Your task:
Print nothing but the lines below starting at the line that holds "[LinkedIn] (437, 2207)" and ending at the line that holds "Начало (96, 211)", including both, each exactly as written.

··· Data for processing ···

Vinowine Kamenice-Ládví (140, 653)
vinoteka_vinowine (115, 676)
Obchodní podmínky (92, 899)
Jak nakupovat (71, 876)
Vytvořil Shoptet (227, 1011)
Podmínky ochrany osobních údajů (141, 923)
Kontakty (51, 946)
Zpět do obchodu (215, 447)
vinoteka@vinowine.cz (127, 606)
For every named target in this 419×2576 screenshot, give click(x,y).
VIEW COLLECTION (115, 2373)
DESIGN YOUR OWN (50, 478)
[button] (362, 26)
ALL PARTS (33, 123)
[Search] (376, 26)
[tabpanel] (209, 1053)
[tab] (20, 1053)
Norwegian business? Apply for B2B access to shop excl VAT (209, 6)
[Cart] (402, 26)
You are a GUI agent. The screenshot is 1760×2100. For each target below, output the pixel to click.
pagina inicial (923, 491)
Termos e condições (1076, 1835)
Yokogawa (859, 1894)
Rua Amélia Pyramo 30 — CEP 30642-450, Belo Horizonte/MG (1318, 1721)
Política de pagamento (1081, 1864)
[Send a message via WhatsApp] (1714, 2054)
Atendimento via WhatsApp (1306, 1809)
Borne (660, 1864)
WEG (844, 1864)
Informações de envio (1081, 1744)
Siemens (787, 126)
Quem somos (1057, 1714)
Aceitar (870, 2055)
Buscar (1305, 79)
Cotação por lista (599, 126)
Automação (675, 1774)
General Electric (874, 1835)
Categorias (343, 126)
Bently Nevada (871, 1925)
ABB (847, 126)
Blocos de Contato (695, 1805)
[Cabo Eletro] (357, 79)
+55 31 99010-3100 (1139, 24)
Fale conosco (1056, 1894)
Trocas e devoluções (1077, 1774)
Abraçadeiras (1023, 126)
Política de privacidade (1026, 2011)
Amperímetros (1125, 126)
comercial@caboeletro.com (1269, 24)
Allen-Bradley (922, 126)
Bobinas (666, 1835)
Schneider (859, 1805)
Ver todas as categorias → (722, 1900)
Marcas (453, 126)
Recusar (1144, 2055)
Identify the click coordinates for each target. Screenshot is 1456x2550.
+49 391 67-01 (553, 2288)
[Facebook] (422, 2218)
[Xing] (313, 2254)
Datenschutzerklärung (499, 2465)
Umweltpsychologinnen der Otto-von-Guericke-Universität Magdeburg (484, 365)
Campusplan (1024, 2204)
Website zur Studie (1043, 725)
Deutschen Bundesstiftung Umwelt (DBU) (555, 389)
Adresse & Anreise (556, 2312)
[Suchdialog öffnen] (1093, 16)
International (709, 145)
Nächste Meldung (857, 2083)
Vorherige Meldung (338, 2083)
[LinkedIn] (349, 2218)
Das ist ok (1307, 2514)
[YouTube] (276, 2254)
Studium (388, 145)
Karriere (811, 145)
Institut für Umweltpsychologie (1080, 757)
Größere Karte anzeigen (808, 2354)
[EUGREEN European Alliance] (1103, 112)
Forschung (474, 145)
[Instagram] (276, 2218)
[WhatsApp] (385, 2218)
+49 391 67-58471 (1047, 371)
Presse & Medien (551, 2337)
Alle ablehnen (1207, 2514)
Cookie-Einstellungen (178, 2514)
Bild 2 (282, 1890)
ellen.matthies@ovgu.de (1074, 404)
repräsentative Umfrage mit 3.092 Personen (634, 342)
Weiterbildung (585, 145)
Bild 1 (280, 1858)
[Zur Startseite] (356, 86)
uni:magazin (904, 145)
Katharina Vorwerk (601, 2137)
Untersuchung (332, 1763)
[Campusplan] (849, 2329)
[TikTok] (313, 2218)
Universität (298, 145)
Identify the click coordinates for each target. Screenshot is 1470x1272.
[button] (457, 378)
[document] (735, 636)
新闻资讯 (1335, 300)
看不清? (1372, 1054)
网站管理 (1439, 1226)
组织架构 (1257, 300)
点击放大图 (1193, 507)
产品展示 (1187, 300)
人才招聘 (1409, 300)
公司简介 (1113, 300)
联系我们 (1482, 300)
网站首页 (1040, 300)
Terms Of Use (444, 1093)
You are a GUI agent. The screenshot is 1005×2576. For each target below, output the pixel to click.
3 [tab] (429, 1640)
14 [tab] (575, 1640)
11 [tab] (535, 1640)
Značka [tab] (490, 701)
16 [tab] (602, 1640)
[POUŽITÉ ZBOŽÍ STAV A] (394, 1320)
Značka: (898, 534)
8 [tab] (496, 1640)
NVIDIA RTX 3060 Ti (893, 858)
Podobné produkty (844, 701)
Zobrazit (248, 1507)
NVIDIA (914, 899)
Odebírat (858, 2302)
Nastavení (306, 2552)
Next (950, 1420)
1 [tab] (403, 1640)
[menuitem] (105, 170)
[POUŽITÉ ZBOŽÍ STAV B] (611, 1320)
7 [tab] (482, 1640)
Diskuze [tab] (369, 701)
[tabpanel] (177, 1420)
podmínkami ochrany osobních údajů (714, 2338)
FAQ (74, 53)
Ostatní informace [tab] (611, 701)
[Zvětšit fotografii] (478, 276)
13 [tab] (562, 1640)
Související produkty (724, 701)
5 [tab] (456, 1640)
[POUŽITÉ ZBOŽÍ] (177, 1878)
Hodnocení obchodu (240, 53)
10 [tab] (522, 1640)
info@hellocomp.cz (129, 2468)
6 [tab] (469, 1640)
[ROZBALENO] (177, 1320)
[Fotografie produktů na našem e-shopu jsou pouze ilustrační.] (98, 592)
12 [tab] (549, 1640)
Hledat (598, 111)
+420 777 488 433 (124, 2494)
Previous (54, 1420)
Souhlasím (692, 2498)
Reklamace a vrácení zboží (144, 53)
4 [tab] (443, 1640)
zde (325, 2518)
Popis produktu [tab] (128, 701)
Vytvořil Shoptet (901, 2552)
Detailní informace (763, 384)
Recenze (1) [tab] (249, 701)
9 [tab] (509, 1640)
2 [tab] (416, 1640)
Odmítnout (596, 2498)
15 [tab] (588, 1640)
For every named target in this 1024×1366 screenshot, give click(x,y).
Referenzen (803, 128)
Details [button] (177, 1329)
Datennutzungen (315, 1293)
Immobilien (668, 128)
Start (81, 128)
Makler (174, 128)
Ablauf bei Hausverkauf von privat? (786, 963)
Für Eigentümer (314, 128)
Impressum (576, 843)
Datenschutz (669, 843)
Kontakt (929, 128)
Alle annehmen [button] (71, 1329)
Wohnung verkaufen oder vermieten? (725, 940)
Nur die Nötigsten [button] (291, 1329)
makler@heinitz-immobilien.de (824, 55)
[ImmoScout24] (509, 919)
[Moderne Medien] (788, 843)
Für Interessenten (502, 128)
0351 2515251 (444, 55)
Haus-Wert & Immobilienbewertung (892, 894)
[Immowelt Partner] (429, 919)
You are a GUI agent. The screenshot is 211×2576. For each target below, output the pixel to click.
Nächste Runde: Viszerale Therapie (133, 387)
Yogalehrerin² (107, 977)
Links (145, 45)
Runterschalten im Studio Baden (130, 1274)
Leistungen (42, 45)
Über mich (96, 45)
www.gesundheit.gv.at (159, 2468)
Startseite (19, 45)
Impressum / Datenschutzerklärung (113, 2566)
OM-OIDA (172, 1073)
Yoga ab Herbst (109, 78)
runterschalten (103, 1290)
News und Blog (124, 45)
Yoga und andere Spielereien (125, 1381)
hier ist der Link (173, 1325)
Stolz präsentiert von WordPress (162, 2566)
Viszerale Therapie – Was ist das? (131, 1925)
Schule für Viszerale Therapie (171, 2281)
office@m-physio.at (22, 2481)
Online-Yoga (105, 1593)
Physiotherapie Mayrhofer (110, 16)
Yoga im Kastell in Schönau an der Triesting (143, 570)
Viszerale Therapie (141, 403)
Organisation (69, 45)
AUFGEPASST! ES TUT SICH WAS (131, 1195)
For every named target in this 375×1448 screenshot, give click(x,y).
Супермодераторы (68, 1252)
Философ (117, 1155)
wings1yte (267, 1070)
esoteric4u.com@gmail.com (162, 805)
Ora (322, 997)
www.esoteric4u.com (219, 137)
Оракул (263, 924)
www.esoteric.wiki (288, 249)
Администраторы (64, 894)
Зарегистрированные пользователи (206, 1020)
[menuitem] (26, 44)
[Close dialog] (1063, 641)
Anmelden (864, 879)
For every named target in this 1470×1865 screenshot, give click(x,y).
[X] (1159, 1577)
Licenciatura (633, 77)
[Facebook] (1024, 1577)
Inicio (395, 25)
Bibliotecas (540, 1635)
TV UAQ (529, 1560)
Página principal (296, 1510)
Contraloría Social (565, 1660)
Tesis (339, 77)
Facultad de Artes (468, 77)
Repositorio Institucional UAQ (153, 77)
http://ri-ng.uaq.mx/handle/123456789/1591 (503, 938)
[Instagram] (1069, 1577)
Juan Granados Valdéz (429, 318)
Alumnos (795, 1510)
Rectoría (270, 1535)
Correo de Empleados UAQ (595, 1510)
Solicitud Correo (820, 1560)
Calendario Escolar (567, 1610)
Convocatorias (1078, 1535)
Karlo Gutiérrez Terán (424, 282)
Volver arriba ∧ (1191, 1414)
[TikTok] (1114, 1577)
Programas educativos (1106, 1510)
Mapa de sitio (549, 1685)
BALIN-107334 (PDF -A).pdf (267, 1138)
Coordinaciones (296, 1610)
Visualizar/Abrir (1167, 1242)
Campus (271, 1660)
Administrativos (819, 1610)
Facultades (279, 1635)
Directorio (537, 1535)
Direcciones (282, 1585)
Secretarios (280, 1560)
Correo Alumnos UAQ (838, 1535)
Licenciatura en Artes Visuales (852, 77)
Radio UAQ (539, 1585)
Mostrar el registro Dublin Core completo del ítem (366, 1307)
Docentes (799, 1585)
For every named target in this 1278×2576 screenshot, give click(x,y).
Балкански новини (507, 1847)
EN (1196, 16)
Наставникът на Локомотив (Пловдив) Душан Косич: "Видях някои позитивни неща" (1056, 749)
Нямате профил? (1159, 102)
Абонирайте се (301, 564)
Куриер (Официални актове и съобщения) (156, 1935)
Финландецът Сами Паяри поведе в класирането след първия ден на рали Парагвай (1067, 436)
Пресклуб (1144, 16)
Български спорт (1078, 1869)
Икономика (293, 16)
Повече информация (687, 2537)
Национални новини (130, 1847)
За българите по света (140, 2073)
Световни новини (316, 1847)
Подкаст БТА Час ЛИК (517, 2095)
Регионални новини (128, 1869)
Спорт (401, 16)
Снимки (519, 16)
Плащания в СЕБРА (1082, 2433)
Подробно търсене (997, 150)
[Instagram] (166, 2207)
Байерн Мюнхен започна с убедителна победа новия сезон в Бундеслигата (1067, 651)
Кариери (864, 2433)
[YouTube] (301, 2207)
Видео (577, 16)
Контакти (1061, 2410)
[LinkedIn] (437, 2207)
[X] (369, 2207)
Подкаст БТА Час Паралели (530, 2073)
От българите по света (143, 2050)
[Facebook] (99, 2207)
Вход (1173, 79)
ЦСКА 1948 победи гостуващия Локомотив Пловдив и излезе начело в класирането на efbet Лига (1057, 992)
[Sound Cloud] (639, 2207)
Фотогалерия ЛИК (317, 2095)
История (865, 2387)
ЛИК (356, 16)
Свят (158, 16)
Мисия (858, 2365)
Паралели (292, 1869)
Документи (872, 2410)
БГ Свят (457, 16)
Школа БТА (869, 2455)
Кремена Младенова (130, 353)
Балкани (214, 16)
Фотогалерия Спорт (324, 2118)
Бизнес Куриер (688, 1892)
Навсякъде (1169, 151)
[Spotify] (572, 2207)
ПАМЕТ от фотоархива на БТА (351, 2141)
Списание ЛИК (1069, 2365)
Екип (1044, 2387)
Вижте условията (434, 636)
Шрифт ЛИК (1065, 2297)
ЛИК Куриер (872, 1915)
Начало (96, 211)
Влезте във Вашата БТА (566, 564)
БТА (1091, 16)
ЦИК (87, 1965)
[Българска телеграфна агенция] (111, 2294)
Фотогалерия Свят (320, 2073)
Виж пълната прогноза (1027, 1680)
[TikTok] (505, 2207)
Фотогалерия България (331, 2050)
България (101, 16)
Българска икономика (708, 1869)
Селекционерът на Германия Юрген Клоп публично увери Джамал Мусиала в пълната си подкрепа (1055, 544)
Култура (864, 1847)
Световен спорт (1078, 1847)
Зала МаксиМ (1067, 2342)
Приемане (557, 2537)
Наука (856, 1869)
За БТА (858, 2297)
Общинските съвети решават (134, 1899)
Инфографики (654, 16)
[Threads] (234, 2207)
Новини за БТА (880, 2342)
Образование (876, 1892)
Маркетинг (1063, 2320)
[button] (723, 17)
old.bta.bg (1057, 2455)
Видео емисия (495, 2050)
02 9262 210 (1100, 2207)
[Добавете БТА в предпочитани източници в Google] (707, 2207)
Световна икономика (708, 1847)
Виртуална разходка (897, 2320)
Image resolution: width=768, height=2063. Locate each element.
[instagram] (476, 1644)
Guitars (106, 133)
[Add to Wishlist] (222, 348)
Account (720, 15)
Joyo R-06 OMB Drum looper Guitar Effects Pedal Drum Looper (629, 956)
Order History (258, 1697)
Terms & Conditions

···

Exercise answer:
[LinkedIn] (437, 2207)
[X] (369, 2207)
Подкаст БТА Час Паралели (530, 2073)
От българите по света (143, 2050)
[Facebook] (99, 2207)
Вход (1173, 79)
ЦСКА 1948 победи гостуващия Локомотив Пловдив и излезе начело в класирането на efbet Лига (1057, 992)
[Sound Cloud] (639, 2207)
Фотогалерия ЛИК (317, 2095)
История (865, 2387)
ЛИК (356, 16)
Свят (158, 16)
Мисия (858, 2365)
Паралели (292, 1869)
Документи (872, 2410)
БГ Свят (457, 16)
Школа БТА (869, 2455)
Кремена Младенова (130, 353)
Балкани (214, 16)
Фотогалерия Спорт (324, 2118)
Бизнес Куриер (688, 1892)
Навсякъде (1169, 151)
[Spotify] (572, 2207)
ПАМЕТ от фотоархива на БТА (351, 2141)
Списание ЛИК (1069, 2365)
Екип (1044, 2387)
Вижте условията (434, 636)
Шрифт ЛИК (1065, 2297)
ЛИК Куриер (872, 1915)
Начало (96, 211)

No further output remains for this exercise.